Members of the Adair-Casey Board of Education were the guests Monday evening at the CAM High School in Anita, during a joint meeting of the A-C and CAM School Boards. The cordial discussion lasted for about 50 minutes after introductions were made, but nothing was decided on at this stage of exploration. A-C/Guthrie Center shared Superintendent Steve Smith thanked the CAM Board for sitting down to talk with them about the direction A-C might take in determining the next course of action.
Members of the Adair-Casey School Board (far left) holds talks with CAM Board members (near side).
He said “We obviously looking for things that maybe could help us, and hopefully help other district or districts.” Smith said A-C “Took a hit last year in some enrollment [numbers], so if that happens again. obviously we may have different thoughts about what we may or may not do. So right now, to be a little proactive, we’re trying to reach out to all that districts that are contiguous so that we can see who is able to offer the best fit on the needs.
Adair-Casey has already held talks with West Central Valley, Nodaway Valley and now CAM. They have yet to sit down with the Guthrie Center School Board, but intend to do so in the near future. A-C Board President Megan Kading said they decided to explore their options because last year their district lost between 30-and 40-students, for a number of reasons, including the fact some families with three or more children who moved from the area, and less students came in after the graduating class.
CAM had a certified enrollment last year of 441 students. Adair-Casey had 328. CAM School Board President Gary Dinkla said he understands the process of change districts such as A-C are looking to explore.
One of the questions A-C Board member Mark Williams had for the CAM Board essentially boiled down to “How did they know when the process of sharing services needed to start,” and what are the challenges associated with going down the road toward possible consolidation? Gary Dinkla said “Probably the best time to start is when the communities are ready to accept it, or when you can convince communities it’s a process to go towards.”
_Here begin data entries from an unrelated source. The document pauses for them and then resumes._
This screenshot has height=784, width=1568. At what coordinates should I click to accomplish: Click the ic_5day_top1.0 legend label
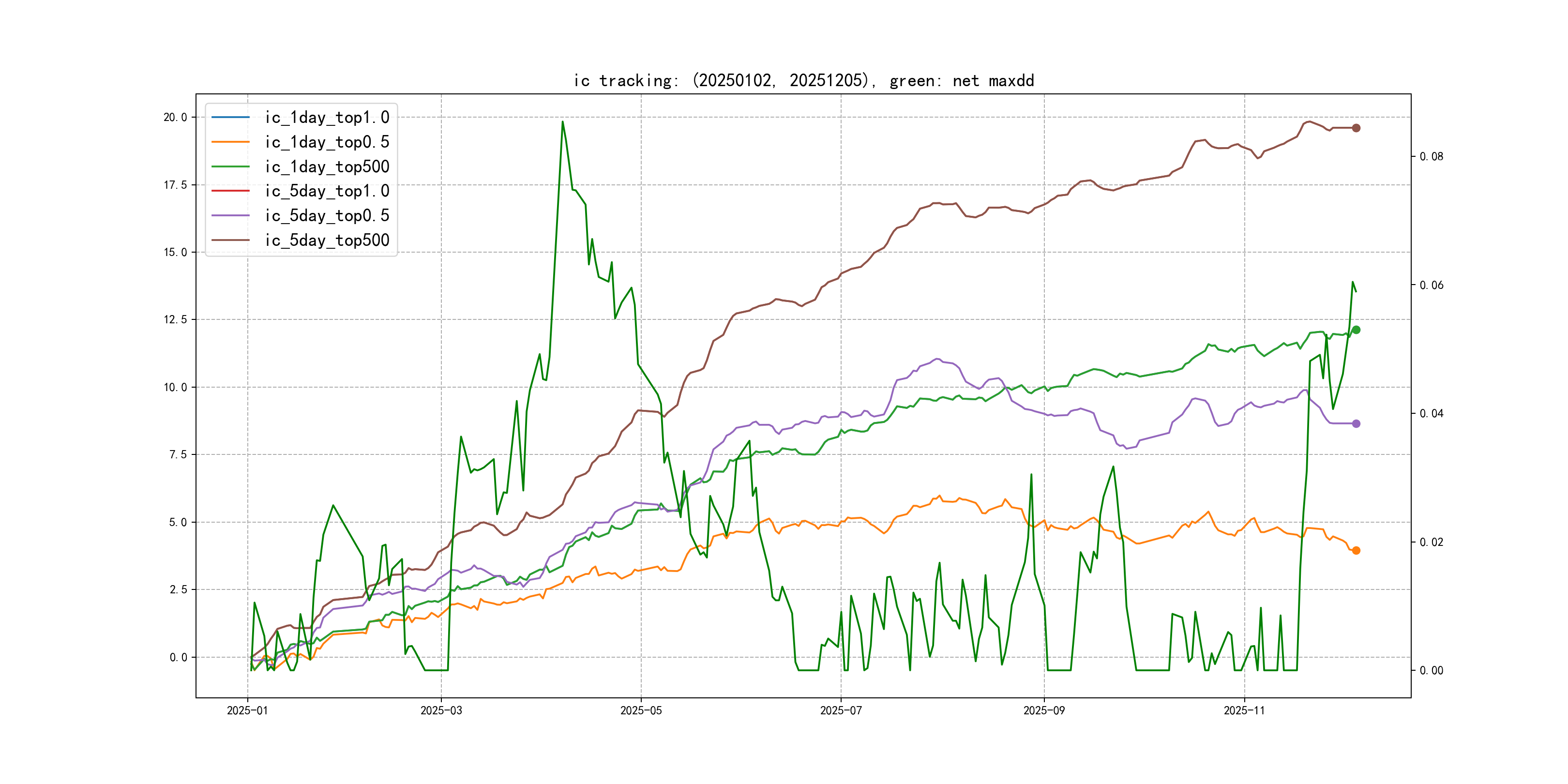tap(327, 191)
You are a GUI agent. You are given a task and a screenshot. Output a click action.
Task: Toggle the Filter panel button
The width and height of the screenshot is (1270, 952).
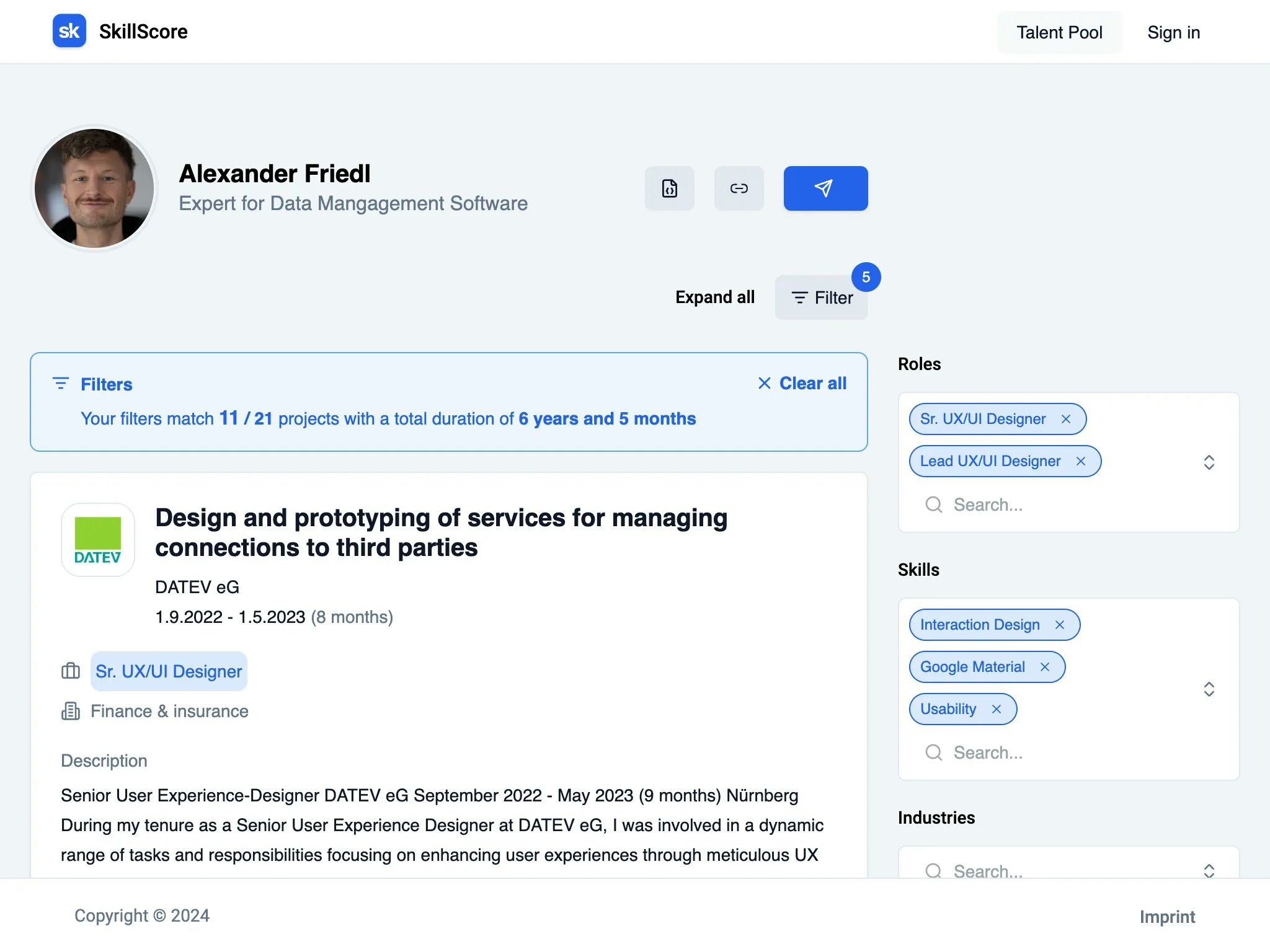(x=821, y=298)
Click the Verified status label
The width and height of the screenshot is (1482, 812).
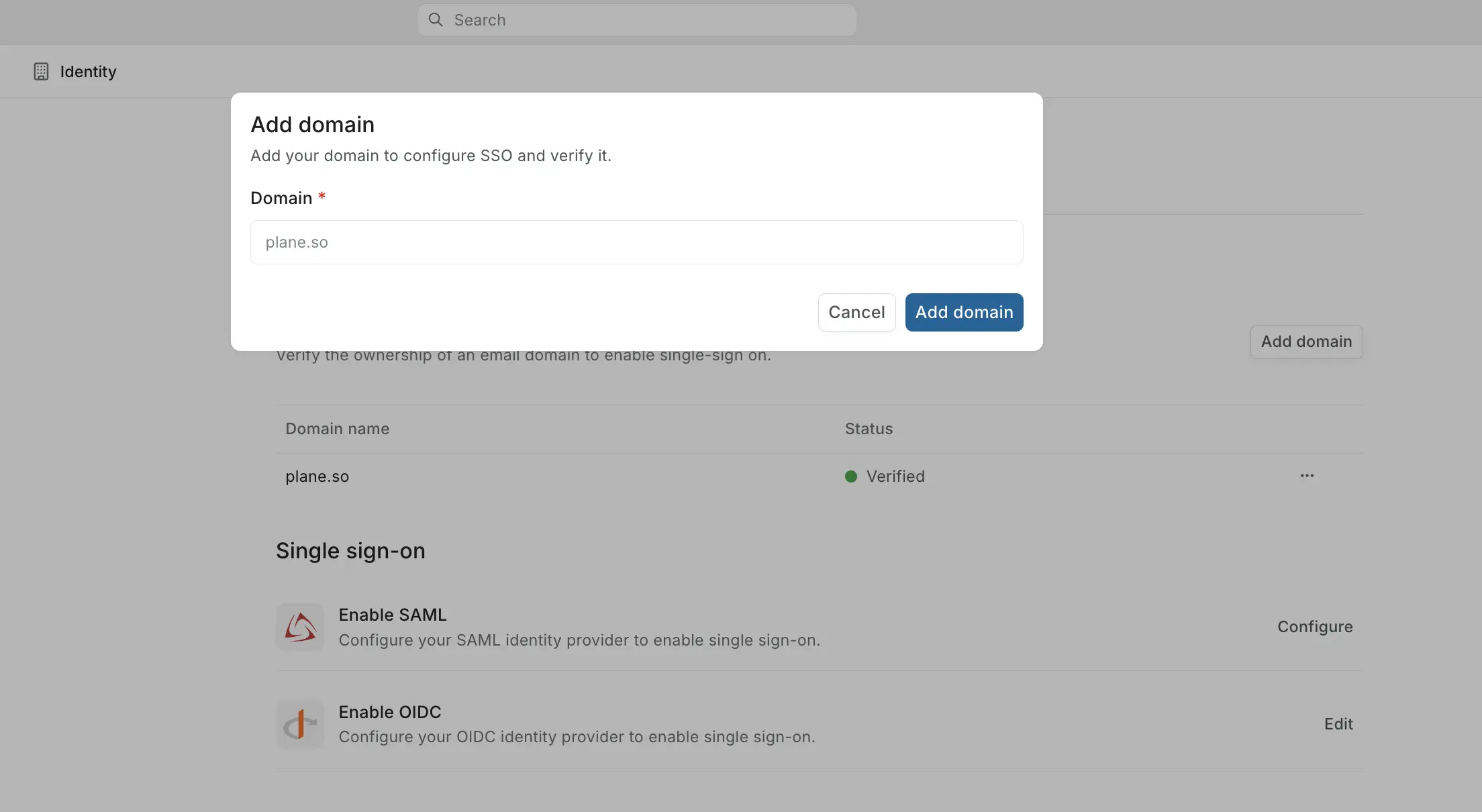(x=896, y=476)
The Cumberland-Massena and Anita School Districts had Whole Grade Sharing for eight-years before they consolidated into CAM. Megan Kading asked if declining enrollment was a financial factor in consolidation. Dinkla said it was “To better utilize the resources,” both districts had. CAM Board Member Todd McKee said the time to hold these types of discussions and make the tough decisions “Is not black and white…you never know,” but it’s important to start talking and make changes before it’s too late.
McKee said he was still trying to catch his breathe after going through the process of trying to find a Superintendent the district could share after former CAM Superintendent Steve Pelzer announced his retirement. CAM opted to share the services of Nodaway Valley Superintendent Casey Berlau. McKee said he personally, didn’t want to open the door to another change too soon, but CAM Board Member Chuck Kinzie said “Sometimes the situation is the boss,” and districts have to be open and proactive in serving the needs of their students.
He said “If the time is right for further discussions…we need further discussions…if it’s right.”